Part of the debate – in the Senedd at 2:28 pm on 24 January 2017.
I appreciate that we’ve had a written statement on NSA Afan in my region, but I would like to ask for an oral statement on how exactly the Welsh Government is conducting its inquiry into allegations of financial irregularities at NSA Afan. Not one substantive allegation has been put to them, according to NSA Afan and what they’ve told me, but let me make it absolutely clear that I’m not wishing to discuss the ins and outs of this investigation, but merely the way it’s been carried out. The Welsh Government is obliged to audit those organisations in receipt of Communities First, and this it did with NSA Afan during the years of the incidences of the theft now alleged against the former financial officer that was supposed to have taken place. Each time, the Welsh Government gave NSA Afan a clean bill of health. So, I’m trying to understand, if that audit process took place, and if governance issues were not outlined as severely as they are now, how the Welsh Government can effectively investigate itself when many of the people who may be in the Minister’s department are carrying out those investigations—and they would have been involved in financial setups with NSA Afan.
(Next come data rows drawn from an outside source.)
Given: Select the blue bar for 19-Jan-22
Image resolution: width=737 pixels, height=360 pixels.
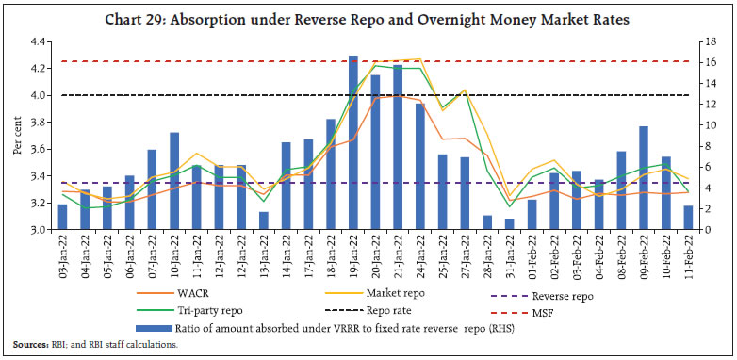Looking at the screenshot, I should click(352, 142).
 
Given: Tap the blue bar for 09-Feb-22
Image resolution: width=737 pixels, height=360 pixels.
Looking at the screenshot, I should click(643, 178).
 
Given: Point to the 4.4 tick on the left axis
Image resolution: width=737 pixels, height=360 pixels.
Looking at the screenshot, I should click(40, 42).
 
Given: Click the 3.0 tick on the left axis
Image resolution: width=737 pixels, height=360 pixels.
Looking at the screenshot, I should click(40, 230).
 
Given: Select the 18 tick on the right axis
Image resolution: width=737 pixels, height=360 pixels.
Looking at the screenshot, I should click(697, 42).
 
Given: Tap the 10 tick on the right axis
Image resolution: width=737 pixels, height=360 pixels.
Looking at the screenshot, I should click(697, 125).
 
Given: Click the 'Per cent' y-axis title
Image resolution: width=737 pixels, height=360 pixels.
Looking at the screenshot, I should click(16, 136).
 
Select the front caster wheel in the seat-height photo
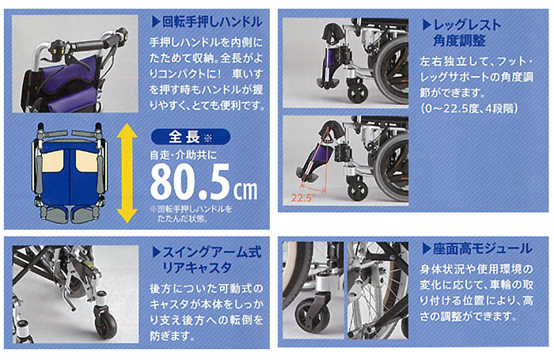click(x=310, y=320)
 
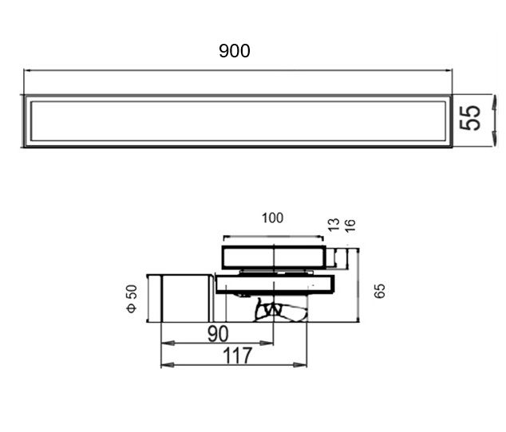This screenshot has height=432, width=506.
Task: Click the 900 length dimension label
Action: (235, 51)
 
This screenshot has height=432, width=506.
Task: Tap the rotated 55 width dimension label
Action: (470, 118)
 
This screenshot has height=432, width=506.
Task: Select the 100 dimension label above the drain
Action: (273, 218)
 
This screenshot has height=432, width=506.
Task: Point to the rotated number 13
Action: (334, 225)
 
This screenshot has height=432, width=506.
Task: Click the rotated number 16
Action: (350, 226)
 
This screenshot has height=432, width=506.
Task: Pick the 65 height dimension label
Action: (380, 291)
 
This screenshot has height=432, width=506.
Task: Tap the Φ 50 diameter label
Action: (132, 299)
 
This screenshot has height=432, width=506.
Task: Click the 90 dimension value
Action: (218, 334)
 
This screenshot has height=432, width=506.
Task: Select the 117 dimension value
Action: (237, 355)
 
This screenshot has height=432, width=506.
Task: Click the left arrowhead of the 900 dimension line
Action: (28, 70)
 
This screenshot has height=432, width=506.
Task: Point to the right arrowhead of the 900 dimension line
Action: (449, 70)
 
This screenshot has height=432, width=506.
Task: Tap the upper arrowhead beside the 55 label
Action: (494, 102)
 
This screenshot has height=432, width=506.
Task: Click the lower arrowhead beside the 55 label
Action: (494, 138)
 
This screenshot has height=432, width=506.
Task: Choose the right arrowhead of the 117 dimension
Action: (300, 365)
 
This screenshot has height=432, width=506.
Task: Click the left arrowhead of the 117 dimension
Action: (168, 365)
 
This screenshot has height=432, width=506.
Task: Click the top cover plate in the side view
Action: (274, 257)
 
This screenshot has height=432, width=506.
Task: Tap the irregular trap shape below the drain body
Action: (281, 310)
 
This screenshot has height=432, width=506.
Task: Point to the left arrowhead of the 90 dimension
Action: (168, 343)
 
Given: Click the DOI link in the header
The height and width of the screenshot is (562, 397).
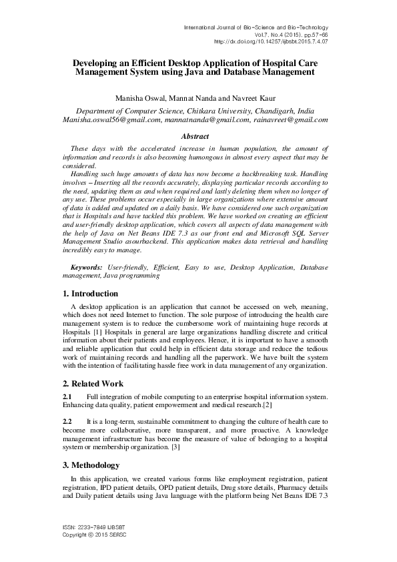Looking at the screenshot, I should (271, 41).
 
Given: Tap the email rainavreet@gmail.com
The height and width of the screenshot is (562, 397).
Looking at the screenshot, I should (290, 120).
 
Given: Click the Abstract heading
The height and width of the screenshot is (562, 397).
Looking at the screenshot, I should (197, 136).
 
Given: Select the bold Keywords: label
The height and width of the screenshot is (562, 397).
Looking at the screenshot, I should (86, 267).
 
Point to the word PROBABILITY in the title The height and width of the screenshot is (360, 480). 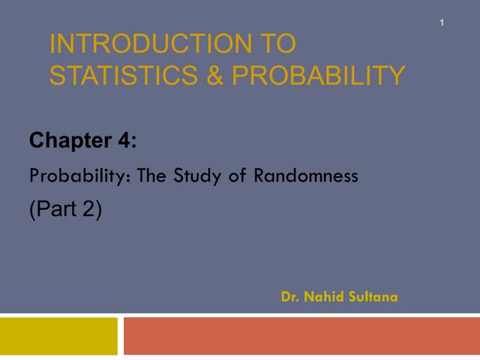click(318, 75)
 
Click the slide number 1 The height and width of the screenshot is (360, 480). click(442, 23)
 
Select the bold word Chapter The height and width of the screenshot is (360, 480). click(72, 140)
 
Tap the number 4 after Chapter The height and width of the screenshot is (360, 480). click(124, 140)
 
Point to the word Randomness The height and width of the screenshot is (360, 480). click(307, 177)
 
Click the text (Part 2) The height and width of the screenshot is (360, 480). click(65, 210)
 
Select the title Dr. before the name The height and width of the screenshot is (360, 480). click(291, 297)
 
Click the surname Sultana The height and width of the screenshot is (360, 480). click(374, 297)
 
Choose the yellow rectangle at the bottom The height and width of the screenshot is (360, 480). click(58, 335)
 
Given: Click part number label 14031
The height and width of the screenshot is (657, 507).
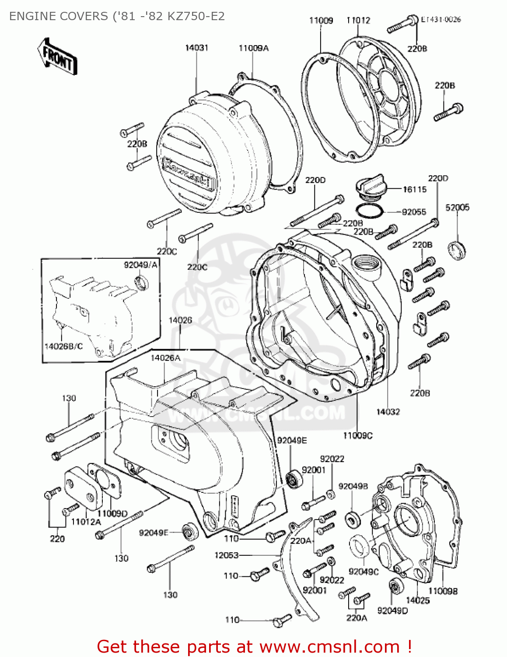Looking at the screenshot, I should [196, 48].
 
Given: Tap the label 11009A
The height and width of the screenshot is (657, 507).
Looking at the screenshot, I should [253, 48].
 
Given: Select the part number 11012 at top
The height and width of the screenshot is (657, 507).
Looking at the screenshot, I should [358, 20].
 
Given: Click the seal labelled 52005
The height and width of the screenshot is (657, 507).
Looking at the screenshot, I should [457, 250].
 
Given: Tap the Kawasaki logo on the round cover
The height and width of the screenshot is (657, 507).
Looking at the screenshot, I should [188, 174].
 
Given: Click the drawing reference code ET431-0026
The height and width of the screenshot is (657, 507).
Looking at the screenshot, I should [441, 19].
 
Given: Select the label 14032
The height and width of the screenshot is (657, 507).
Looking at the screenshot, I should [388, 412].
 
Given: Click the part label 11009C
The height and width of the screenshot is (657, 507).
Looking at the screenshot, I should [357, 435].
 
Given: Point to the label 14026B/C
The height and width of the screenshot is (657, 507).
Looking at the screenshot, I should [63, 346].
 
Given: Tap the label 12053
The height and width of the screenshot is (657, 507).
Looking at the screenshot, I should [226, 555].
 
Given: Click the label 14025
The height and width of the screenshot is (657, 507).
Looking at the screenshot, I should [418, 600].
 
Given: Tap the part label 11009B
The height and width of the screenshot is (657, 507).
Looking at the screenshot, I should [443, 591].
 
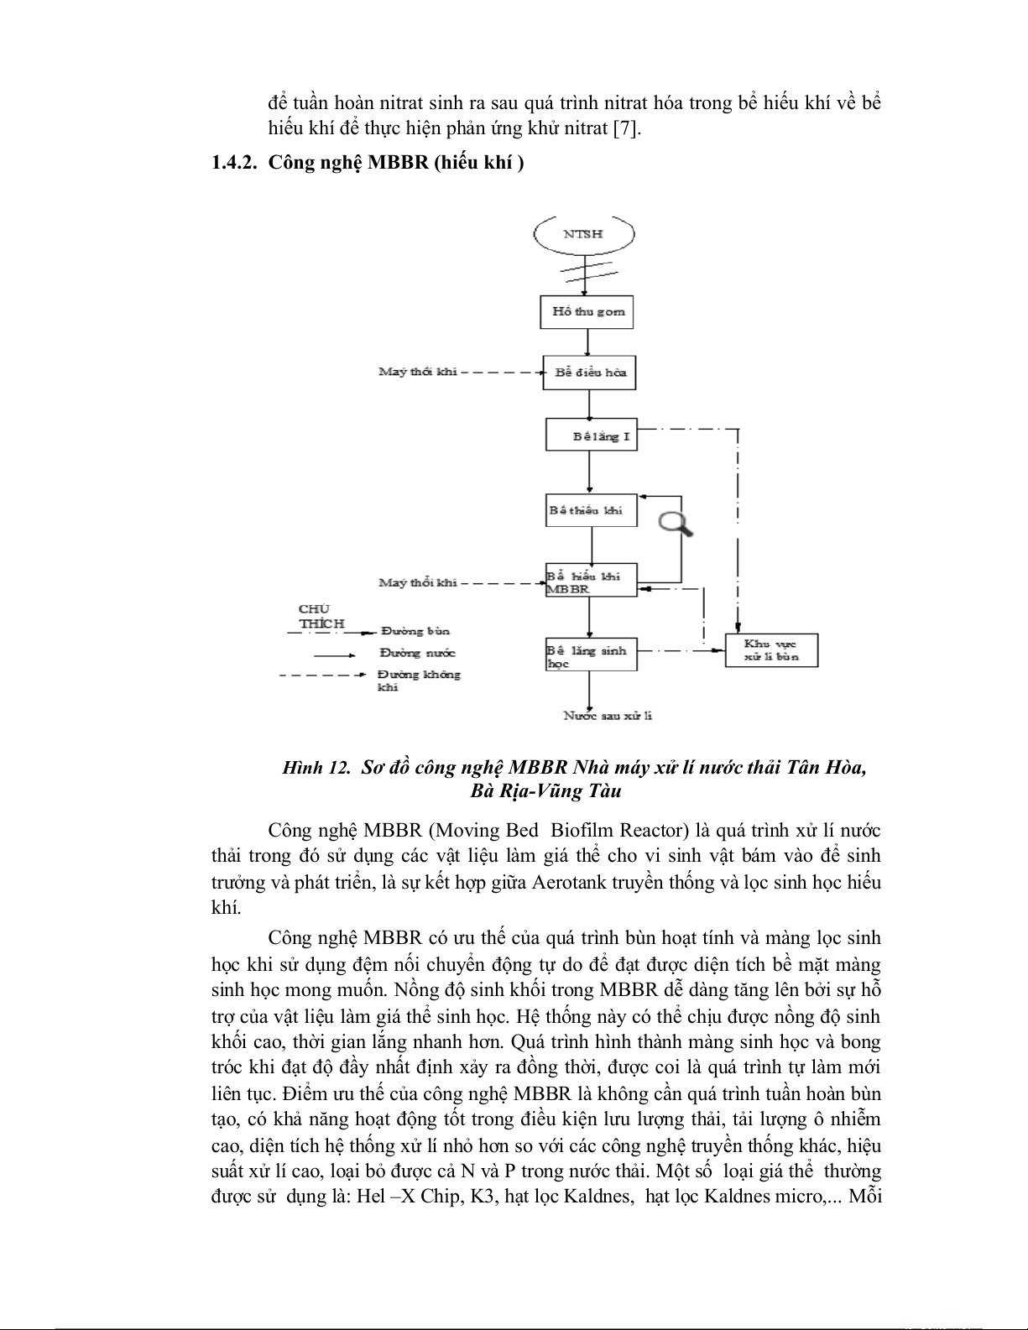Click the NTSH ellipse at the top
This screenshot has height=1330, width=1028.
coord(583,233)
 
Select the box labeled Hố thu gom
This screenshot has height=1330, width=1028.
coord(587,311)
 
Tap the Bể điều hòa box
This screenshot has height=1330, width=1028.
coord(589,372)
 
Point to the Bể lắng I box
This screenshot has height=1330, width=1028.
coord(592,436)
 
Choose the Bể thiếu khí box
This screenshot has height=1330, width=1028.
coord(590,510)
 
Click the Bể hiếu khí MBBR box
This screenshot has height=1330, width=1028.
coord(591,581)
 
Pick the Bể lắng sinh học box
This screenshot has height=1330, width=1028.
coord(591,655)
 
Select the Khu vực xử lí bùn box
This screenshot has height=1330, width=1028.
coord(770,650)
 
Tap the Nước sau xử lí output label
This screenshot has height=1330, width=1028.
coord(608,716)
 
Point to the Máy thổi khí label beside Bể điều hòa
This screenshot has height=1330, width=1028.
coord(418,372)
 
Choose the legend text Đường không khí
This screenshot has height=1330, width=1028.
coord(419,680)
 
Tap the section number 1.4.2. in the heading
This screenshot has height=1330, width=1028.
coord(234,163)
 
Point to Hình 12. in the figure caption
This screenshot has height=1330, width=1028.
coord(316,767)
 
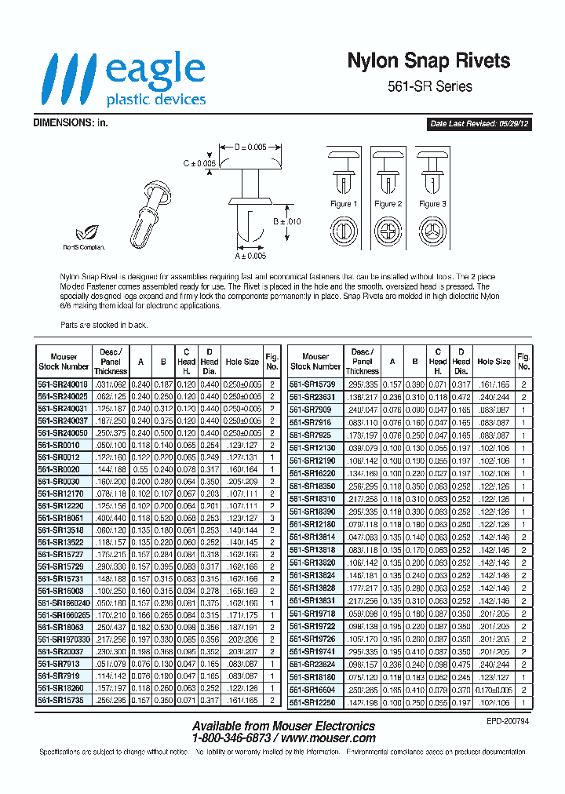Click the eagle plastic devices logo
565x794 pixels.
pos(126,79)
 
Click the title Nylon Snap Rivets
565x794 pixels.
pos(428,61)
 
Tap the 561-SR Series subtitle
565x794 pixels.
pos(430,86)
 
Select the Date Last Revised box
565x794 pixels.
pos(479,124)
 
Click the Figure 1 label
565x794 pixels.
pos(343,204)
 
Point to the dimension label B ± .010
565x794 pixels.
pos(287,222)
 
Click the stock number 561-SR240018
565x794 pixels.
pos(64,384)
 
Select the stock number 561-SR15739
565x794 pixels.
pos(315,384)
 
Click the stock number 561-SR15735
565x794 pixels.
pos(64,701)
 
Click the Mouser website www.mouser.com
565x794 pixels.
pos(326,738)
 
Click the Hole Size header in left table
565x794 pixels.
pos(242,362)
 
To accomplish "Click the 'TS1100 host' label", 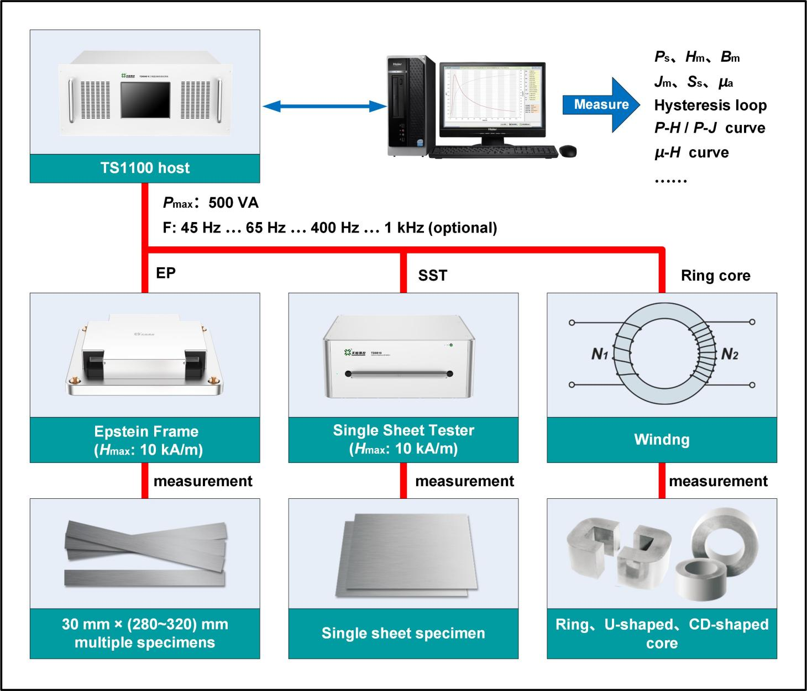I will point(145,168).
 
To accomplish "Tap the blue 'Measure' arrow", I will point(601,105).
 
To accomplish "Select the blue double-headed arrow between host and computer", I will point(324,106).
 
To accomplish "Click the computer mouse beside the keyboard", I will point(568,151).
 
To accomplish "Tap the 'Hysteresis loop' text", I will point(710,106).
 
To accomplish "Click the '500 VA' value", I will point(233,203).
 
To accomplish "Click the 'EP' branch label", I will point(166,273).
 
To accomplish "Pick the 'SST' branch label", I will point(432,275).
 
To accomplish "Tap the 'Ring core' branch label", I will point(715,276).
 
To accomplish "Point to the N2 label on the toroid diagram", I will point(729,354).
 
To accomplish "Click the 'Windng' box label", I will point(662,440).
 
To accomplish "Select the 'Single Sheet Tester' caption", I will point(404,431).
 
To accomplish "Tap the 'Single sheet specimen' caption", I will point(403,633).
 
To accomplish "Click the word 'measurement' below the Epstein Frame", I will point(203,481).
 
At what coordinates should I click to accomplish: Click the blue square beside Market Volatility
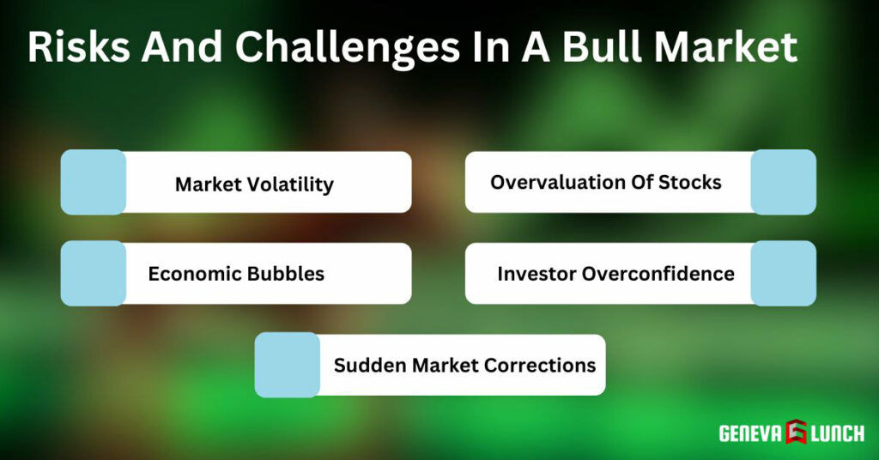[x=94, y=182]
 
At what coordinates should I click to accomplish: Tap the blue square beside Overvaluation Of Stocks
[x=783, y=182]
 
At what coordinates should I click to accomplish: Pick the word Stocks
[x=690, y=182]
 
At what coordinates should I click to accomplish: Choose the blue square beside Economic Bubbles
[x=94, y=273]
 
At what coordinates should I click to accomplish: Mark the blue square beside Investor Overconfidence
[x=783, y=273]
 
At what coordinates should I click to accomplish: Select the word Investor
[x=536, y=274]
I’m also concerned to learn that a written assurance of funding for services provided during December was made by the director for communities and tackling poverty, who wrote, and I quote:
‘We wish to point out that the contractual relationship between us is unaffected’.
End quote. However, when NSA Afan met with your officials yesterday, they were told that this wouldn’t be honoured and this leaves the organisation now in a position where it cannot pay the salaries, so they tell me.
I’d like to have an oral statement here in the Chamber because I think this warrants an oral statement considering the problems that some Communities First schemes have had in the past. We don’t want to have another potential problem in this area when the Minister is minded to discontinue Communities First, and I think it would be sensible for the Government to have that conversation in the open.